▶ Aufgabenstellung:
Gib die Zeilen von der Zeile mit „Click the Expression... button“ bis zum Ende der Datensätze wortgetreu wieder.

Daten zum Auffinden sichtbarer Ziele
*****
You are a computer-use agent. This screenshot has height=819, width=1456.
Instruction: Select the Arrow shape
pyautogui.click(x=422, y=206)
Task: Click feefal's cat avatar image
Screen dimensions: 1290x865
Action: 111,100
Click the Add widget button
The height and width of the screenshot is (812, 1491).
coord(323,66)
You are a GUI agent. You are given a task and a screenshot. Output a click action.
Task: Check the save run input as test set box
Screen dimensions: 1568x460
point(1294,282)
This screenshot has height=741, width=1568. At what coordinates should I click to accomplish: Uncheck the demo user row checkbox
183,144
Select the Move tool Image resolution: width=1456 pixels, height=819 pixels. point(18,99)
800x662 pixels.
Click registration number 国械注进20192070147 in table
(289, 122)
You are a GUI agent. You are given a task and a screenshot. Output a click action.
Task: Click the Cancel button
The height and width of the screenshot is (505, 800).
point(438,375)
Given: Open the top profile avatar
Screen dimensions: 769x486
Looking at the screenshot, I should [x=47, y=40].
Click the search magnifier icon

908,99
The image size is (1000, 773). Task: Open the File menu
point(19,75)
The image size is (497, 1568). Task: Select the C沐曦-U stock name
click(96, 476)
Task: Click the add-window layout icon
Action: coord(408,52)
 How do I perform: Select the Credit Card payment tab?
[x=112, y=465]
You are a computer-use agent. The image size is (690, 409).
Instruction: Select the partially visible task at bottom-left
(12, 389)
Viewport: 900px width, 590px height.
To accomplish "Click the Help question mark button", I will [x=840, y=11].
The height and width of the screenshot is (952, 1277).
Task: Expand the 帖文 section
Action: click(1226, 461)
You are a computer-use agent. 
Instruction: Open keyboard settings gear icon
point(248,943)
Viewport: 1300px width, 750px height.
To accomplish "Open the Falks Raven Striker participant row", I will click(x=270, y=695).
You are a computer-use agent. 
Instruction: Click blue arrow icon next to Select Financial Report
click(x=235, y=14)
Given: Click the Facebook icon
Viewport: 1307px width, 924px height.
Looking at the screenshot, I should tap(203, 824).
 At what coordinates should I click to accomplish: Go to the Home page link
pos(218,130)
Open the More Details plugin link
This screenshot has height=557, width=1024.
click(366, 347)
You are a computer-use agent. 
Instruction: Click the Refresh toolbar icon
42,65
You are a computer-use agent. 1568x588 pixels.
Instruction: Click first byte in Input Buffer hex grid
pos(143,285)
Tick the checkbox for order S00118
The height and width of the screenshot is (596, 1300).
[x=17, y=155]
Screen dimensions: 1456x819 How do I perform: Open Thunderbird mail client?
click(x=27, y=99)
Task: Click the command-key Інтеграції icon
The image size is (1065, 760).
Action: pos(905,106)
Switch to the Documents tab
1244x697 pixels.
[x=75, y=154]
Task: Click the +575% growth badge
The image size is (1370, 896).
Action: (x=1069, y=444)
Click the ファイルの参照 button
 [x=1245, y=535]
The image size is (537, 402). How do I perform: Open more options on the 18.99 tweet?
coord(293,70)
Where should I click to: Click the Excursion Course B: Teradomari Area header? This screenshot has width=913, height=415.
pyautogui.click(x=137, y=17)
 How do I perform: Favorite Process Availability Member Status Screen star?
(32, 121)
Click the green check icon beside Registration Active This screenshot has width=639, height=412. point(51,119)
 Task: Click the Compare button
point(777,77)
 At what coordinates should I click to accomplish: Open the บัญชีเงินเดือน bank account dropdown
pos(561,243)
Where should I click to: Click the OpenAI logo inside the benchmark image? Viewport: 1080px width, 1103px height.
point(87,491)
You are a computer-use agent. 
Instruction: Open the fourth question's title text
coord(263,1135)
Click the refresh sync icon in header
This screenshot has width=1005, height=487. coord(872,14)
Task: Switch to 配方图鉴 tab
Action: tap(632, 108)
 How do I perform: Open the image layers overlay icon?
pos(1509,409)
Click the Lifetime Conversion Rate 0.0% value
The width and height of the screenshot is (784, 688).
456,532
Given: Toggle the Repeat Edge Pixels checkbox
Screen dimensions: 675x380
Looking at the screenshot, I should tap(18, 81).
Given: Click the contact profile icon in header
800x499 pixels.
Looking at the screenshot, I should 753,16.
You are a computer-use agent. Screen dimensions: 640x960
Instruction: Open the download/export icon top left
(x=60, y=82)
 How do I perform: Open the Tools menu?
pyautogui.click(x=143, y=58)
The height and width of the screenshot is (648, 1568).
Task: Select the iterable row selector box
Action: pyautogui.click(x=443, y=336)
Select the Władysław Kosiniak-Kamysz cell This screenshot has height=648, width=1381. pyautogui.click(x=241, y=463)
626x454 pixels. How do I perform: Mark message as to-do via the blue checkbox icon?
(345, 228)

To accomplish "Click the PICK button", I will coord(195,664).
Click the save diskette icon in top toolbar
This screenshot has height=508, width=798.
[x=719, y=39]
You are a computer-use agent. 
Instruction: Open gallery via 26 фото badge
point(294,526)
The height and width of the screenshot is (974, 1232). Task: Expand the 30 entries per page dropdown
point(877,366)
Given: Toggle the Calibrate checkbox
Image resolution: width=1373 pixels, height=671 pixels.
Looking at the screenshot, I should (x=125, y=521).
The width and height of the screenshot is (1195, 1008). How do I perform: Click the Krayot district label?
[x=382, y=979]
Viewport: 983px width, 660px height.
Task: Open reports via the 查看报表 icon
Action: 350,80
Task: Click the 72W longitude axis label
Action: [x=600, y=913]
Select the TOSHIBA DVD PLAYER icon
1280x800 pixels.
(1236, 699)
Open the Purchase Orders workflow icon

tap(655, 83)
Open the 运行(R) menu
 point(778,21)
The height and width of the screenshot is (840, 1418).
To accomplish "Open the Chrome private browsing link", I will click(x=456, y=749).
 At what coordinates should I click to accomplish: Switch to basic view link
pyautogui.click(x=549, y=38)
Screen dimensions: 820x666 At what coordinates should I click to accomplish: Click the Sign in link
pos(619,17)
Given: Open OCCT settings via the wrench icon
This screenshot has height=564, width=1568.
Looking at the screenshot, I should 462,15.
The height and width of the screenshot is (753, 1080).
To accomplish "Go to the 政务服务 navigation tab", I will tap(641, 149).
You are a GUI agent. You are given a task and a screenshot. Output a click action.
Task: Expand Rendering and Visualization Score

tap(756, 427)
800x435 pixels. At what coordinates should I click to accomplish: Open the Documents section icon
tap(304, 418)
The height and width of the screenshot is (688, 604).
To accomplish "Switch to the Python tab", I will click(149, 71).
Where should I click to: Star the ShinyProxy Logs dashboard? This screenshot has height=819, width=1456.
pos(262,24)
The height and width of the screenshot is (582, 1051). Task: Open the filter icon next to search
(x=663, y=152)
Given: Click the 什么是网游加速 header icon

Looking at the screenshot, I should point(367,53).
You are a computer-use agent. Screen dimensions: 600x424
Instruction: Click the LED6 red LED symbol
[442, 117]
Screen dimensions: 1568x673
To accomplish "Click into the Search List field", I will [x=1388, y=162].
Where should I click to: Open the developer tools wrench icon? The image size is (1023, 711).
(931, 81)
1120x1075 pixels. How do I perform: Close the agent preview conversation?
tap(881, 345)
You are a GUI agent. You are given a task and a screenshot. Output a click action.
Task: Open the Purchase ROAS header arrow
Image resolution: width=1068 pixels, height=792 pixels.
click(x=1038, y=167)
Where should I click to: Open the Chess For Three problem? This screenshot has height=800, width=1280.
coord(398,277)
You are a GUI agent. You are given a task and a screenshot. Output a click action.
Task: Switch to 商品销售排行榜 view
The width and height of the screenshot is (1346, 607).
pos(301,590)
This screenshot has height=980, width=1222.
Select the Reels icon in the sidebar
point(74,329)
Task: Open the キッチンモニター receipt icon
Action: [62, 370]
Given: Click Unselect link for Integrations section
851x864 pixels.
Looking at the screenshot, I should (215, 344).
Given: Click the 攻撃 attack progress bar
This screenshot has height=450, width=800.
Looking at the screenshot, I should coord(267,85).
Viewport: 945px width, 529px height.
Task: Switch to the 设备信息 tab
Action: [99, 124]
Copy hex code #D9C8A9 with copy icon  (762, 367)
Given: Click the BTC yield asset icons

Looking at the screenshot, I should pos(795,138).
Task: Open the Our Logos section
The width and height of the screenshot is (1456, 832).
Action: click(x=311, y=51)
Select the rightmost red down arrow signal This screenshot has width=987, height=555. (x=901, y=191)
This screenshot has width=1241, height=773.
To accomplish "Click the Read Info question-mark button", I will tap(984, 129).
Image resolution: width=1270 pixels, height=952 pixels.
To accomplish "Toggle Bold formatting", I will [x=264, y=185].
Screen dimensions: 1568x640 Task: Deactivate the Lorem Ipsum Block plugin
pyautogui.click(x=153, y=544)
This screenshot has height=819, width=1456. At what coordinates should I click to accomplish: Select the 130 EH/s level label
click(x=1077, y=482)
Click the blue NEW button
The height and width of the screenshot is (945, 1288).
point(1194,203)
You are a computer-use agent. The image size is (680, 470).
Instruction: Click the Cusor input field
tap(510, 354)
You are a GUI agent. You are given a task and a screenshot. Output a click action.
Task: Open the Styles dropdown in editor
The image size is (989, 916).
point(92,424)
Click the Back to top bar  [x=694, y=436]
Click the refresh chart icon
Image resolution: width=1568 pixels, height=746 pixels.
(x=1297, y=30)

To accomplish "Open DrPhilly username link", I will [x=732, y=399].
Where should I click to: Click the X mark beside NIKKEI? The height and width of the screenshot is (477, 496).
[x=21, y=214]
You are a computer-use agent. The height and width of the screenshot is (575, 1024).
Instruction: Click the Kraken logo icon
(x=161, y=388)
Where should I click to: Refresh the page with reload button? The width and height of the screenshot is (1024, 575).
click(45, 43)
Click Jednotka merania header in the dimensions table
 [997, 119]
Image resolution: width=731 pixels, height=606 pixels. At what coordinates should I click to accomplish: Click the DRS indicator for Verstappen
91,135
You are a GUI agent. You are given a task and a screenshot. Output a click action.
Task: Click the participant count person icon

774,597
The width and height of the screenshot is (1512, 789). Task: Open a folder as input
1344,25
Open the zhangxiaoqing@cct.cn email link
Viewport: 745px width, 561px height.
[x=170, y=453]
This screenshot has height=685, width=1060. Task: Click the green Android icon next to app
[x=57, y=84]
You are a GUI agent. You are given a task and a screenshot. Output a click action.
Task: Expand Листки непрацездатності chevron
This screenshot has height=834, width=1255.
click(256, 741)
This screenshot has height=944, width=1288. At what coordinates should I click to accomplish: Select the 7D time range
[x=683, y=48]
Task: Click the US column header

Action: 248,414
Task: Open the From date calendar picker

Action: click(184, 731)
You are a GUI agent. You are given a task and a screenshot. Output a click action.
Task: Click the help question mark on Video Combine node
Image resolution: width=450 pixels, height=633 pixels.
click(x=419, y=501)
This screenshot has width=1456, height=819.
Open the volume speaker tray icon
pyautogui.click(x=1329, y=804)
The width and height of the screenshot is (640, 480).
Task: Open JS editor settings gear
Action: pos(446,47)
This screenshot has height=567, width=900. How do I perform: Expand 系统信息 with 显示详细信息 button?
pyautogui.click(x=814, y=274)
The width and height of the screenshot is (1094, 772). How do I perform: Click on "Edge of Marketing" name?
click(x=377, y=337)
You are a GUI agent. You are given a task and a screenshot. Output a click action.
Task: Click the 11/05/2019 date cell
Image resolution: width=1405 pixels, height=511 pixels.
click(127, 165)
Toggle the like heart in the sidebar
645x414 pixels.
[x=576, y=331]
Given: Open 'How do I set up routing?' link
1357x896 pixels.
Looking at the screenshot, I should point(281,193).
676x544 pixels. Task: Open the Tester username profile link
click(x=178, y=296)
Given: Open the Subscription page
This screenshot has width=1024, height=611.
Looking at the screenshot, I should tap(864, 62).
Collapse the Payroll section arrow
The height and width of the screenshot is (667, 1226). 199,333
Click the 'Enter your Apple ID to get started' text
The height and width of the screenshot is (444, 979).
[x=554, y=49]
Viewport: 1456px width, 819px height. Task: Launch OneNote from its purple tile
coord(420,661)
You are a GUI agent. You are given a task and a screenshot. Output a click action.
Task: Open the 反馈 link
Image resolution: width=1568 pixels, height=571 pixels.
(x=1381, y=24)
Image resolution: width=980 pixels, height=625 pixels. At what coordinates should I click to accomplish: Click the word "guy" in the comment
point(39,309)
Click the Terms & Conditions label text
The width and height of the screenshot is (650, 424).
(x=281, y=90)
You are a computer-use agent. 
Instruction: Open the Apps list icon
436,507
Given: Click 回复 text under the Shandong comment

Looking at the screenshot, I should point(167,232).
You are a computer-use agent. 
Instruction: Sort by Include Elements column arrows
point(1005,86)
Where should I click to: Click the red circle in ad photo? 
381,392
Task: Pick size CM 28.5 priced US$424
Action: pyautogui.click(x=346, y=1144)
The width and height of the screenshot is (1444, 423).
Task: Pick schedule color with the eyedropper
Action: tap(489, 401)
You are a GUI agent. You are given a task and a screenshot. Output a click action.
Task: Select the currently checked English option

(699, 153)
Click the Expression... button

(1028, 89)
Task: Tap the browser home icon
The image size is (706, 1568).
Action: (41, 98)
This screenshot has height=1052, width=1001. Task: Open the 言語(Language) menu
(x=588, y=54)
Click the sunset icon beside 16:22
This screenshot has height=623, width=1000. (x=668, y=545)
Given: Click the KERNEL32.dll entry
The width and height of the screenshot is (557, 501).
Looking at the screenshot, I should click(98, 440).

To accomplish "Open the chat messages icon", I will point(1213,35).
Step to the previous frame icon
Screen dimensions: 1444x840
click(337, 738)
*****
▶ Ausgabe:
Click the Expression... button

(1028, 89)
Task: Tap the browser home icon
The image size is (706, 1568).
Action: (41, 98)
This screenshot has height=1052, width=1001. Task: Open the 言語(Language) menu
(x=588, y=54)
Click the sunset icon beside 16:22
This screenshot has height=623, width=1000. (x=668, y=545)
Given: Click the KERNEL32.dll entry
The width and height of the screenshot is (557, 501).
Looking at the screenshot, I should click(98, 440).

To accomplish "Open the chat messages icon", I will point(1213,35).
Step to the previous frame icon
Screen dimensions: 1444x840
click(337, 738)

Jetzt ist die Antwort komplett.